C'est sous une monumentale averse, qui ne cessera d'ailleurs quasiment pas de la journée, que nous sommes accueillis sur ce premier jour de la sixième édition de Solidays.

Et c'est donc devant un public venu nombreux s'abriter sous le Dôme (seule des 3 scènes à être couverte) que le groupe de rap / Hip hop Cellule X ouvre le festival. Les quelques centaines de festivaliers déjà présents, pour la plupart les campeurs étant arrivés plus tôt pour monter leur tente, sont complètement trempés et pour certains, n'ayant pas prévu un tel grain, le festival s'annonce difficile.

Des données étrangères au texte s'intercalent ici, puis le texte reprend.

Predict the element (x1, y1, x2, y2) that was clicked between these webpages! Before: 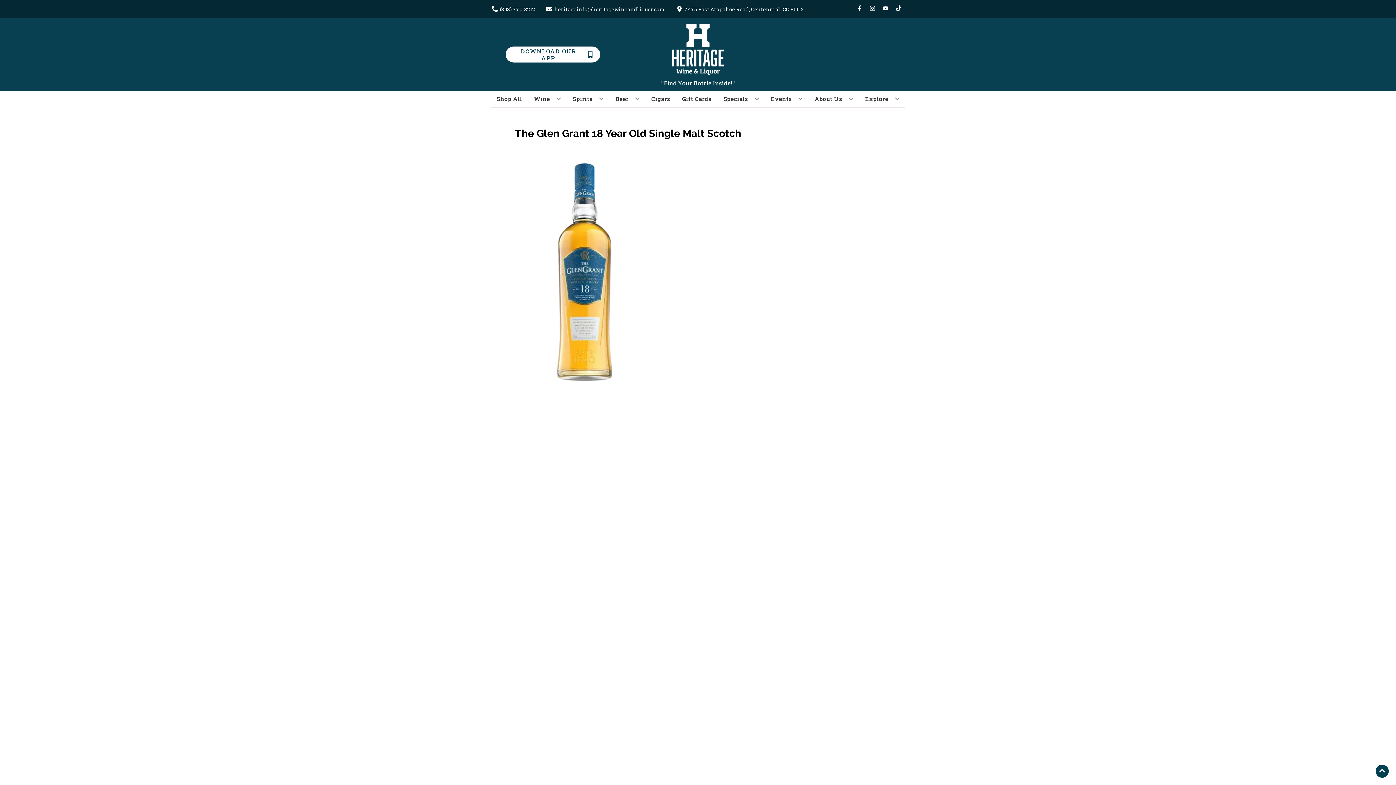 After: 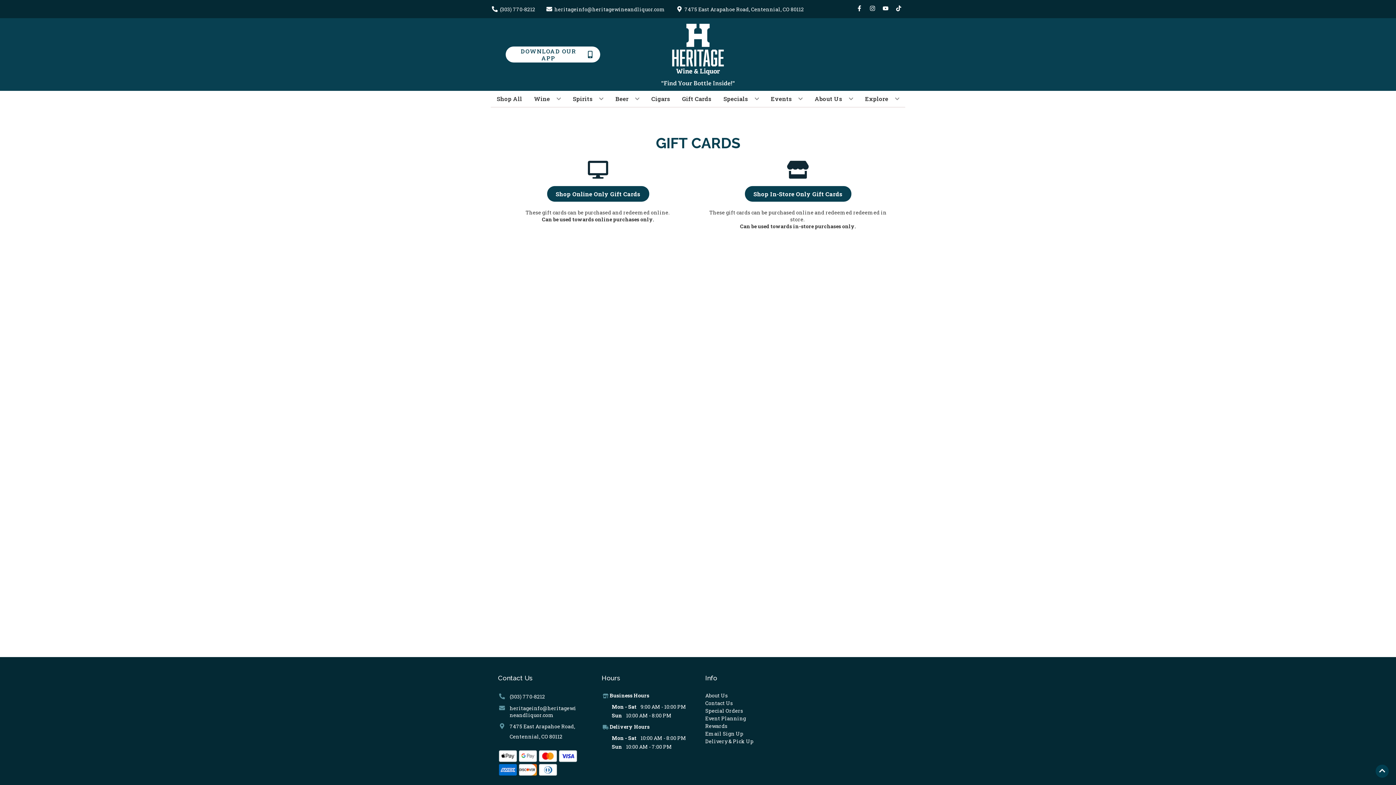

Direction la scène Bagatelle, un peu plus petite que la scène Paris (sur laquelle se produiront toutes les têtes d'affiche) pour le hip hop hard core de Enhancer. Des rappers en casquettes, comme il se doit, streetwear pour street music, accompagnés de lourdes guitares et basses font leur show. Ça crie, ça saute et ça gesticule en tout sens sur une musique entre heavy métal et hip hop et les premières jambes dépassent déjà de la foule...

Rien de bien nouveau mais cela met en jambes et réchauffe le public qui doit quand même se taper (et nous avec) la traversée complète de l'hippodrome afin de se retrouver au pied de la scène Paris, où jouent les Babylon Circus.

Dans un style totalement différent (vive l'ecclectisme des festivals), ce sont une troupe de joyeux lurons qui n’en gigotent pas moins pour autant que les précédents. Ici pas de rap ni de hip hop mais du festif. Ça démarre avec une intro de cuivres dans la tradition de la fanfare des beaux-arts. On s’en fout de la pluie du moment qu’on est bien ensemble ! clame le chanteur pour remonter le moral mouillé des premiers festivaliers

Cuivres et accordéons accompagnent guitares basses batteries et surtout 2 chanteurs débordant d'énergie dont l'un d'eux fait immanquablement penser à Manu Chao. Même taille, même look, même énergie et charisme à l'avenant. Si le style musical est assez éloigné de celui de la Mano Negra, ragamuffin, mâtiné d’Eiffel et Manu Chao, scansion afro, touche manouche dans l’air du temps, des refrains qui sentent bon la reprise en chœur (Tu n’es pas ma mère/Je ne suis pas ton fils/Ce n’est qu’une frontière de plus – la caravane passe/elle n’est pas prête de s’arrêter/les chiens n’ont pas fini d’aboyer), on retrouve néanmoins un coté militant (qui sera d'ailleurs bien entendu le fil rouge de ce festival) assez fort. Un bref intermède pour appeler à la mobilisation contre le blocus des médicaments vers l’Afrique leur sert de transition pour leur chanson Afrique.

Visiblement pas impressionnés par la foule massée devant la scène ni par les fans aux premiers rangs brandissant un immense drapeau Babylon Circus ("Hé il est super ton drapeau toi la bas !") les Babylon Circus redonnent tout au long de cette heure de concert le sourire...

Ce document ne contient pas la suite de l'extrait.